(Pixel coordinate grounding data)
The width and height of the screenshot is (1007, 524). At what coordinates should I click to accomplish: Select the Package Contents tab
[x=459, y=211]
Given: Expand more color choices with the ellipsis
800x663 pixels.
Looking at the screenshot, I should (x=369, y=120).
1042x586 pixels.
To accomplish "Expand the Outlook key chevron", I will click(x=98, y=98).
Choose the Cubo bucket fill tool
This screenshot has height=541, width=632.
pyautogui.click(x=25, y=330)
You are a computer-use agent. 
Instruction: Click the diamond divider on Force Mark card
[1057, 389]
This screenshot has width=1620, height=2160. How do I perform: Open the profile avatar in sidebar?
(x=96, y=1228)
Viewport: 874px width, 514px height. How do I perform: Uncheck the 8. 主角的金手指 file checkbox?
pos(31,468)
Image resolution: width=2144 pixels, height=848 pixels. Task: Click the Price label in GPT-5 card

Exercise goal
Where a line above contains the word "Expand", copy that line.

Answer to the exercise
Given: Expand more color choices with the ellipsis
To accomplish "Expand the Outlook key chevron", I will click(x=98, y=98).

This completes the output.